EXERCISE OBJECTIVE —
Write out exactly the lines below from the one containing "Where should I" to the last, both ends kept, and nothing more; skip all pictures.

INPUT DATA —
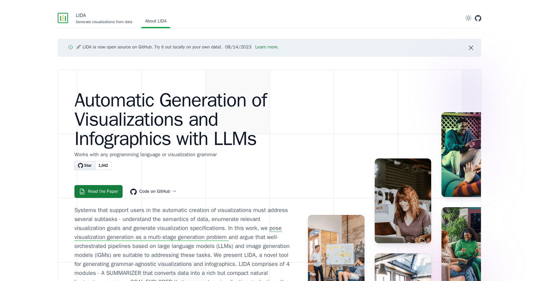Screen dimensions: 539x281
Task: Select the LIDA title in header
Action: pos(81,15)
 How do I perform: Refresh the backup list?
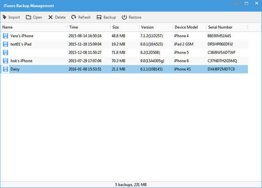click(x=74, y=17)
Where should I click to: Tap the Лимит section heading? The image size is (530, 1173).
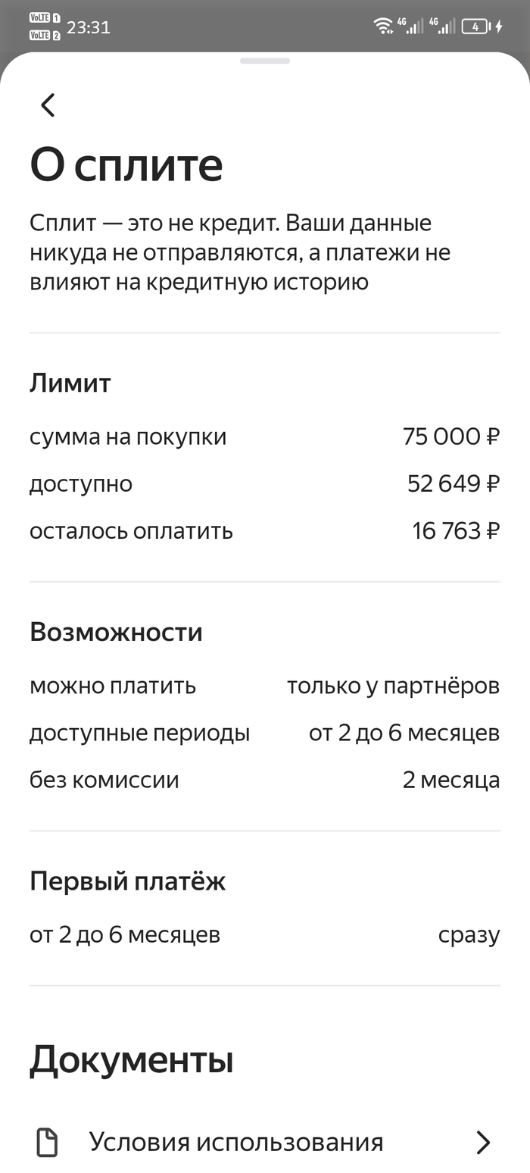click(x=70, y=383)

TASK SOLUTION —
Where should I click to: Tap the Лимит section heading? The image size is (530, 1173).
click(x=70, y=383)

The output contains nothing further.